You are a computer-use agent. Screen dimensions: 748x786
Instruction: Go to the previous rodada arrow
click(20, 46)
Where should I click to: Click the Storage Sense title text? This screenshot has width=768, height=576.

--

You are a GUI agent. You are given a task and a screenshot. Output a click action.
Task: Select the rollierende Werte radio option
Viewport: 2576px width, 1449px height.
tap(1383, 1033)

*REQUIREMENT*: Rewrite the rows starting with the line containing "You are a computer-use" and going on through the line containing "Where should I", swapping "previous" for "next" and changing nothing else. Give only those lines.

*RESPONSE TO THIS TASK*:
You are a computer-use agent. Screen dimensions: 748x786
Instruction: Go to the next rodada arrow
click(20, 46)
Where should I click to: Click the Storage Sense title text? This screenshot has width=768, height=576.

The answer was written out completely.